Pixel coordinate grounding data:

════════

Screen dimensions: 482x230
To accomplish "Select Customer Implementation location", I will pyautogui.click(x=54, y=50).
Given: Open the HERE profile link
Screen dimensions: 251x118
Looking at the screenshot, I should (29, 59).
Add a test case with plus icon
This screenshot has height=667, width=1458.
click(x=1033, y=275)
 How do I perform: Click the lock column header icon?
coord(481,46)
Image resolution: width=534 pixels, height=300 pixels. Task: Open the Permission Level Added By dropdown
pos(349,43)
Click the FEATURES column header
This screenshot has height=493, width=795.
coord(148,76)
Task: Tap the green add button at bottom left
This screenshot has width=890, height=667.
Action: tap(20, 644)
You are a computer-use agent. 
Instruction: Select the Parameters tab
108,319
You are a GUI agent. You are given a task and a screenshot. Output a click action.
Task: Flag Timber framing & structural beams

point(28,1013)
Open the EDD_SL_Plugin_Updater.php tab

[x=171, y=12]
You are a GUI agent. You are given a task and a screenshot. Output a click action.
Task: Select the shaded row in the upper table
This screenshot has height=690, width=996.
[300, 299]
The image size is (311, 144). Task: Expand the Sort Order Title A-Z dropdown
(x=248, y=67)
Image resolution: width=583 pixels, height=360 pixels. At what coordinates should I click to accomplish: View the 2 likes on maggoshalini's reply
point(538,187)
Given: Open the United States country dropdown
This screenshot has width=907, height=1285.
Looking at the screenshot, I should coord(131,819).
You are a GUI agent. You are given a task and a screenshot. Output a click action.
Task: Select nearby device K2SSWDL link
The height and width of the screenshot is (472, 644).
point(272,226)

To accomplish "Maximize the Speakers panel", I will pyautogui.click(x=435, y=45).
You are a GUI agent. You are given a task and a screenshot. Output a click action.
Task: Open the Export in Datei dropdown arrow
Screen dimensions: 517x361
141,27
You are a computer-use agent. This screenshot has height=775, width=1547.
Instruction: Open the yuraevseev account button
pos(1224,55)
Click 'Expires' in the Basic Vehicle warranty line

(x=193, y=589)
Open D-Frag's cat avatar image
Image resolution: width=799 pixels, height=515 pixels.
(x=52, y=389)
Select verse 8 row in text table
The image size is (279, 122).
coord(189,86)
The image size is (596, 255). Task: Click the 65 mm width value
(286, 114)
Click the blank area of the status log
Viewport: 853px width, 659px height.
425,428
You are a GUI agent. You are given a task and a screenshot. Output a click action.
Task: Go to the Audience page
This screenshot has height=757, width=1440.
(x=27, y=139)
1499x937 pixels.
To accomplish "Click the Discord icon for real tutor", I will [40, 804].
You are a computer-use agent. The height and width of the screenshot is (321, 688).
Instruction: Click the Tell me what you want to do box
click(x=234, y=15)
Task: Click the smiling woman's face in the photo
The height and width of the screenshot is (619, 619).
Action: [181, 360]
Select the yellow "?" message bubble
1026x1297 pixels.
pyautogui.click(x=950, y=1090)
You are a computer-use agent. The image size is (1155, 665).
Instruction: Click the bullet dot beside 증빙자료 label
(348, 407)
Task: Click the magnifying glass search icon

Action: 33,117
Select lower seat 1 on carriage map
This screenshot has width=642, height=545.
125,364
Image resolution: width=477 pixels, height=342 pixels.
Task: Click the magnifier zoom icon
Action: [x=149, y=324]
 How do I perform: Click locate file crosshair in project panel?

════════

Please output every record, keeping each line exact.

Screen dimensions: 482x230
To accomplish "Select Customer Implementation location", I will pyautogui.click(x=54, y=50).
Given: Open the HERE profile link
Screen dimensions: 251x118
Looking at the screenshot, I should (29, 59).
Add a test case with plus icon
This screenshot has height=667, width=1458.
click(x=1033, y=275)
 How do I perform: Click the lock column header icon?
coord(481,46)
Image resolution: width=534 pixels, height=300 pixels. Task: Open the Permission Level Added By dropdown
pos(349,43)
Click the FEATURES column header
This screenshot has height=493, width=795.
coord(148,76)
Task: Tap the green add button at bottom left
This screenshot has width=890, height=667.
Action: tap(20, 644)
You are a computer-use agent. 
Instruction: Select the Parameters tab
108,319
You are a GUI agent. You are given a task and a screenshot. Output a click action.
Task: Flag Timber framing & structural beams

point(28,1013)
Open the EDD_SL_Plugin_Updater.php tab

[x=171, y=12]
You are a GUI agent. You are given a task and a screenshot. Output a click action.
Task: Select the shaded row in the upper table
This screenshot has height=690, width=996.
[300, 299]
The image size is (311, 144). Task: Expand the Sort Order Title A-Z dropdown
(x=248, y=67)
Image resolution: width=583 pixels, height=360 pixels. At what coordinates should I click to accomplish: View the 2 likes on maggoshalini's reply
point(538,187)
Given: Open the United States country dropdown
This screenshot has width=907, height=1285.
Looking at the screenshot, I should coord(131,819).
You are a GUI agent. You are given a task and a screenshot. Output a click action.
Task: Select nearby device K2SSWDL link
The height and width of the screenshot is (472, 644).
point(272,226)

To accomplish "Maximize the Speakers panel", I will pyautogui.click(x=435, y=45).
You are a GUI agent. You are given a task and a screenshot. Output a click action.
Task: Open the Export in Datei dropdown arrow
Screen dimensions: 517x361
141,27
You are a computer-use agent. This screenshot has height=775, width=1547.
Instruction: Open the yuraevseev account button
pos(1224,55)
Click 'Expires' in the Basic Vehicle warranty line

(x=193, y=589)
Open D-Frag's cat avatar image
Image resolution: width=799 pixels, height=515 pixels.
(x=52, y=389)
Select verse 8 row in text table
The image size is (279, 122).
coord(189,86)
The image size is (596, 255). Task: Click the 65 mm width value
(286, 114)
Click the blank area of the status log
Viewport: 853px width, 659px height.
425,428
You are a GUI agent. You are given a task and a screenshot. Output a click action.
Task: Go to the Audience page
This screenshot has height=757, width=1440.
(x=27, y=139)
1499x937 pixels.
To accomplish "Click the Discord icon for real tutor", I will [40, 804].
You are a computer-use agent. The height and width of the screenshot is (321, 688).
Instruction: Click the Tell me what you want to do box
click(x=234, y=15)
Task: Click the smiling woman's face in the photo
The height and width of the screenshot is (619, 619).
Action: [181, 360]
Select the yellow "?" message bubble
1026x1297 pixels.
pyautogui.click(x=950, y=1090)
You are a computer-use agent. The image size is (1155, 665).
Instruction: Click the bullet dot beside 증빙자료 label
(348, 407)
Task: Click the magnifying glass search icon

Action: 33,117
Select lower seat 1 on carriage map
This screenshot has width=642, height=545.
125,364
Image resolution: width=477 pixels, height=342 pixels.
Task: Click the magnifier zoom icon
Action: [x=149, y=324]
 How do I perform: Click locate file crosshair in project panel?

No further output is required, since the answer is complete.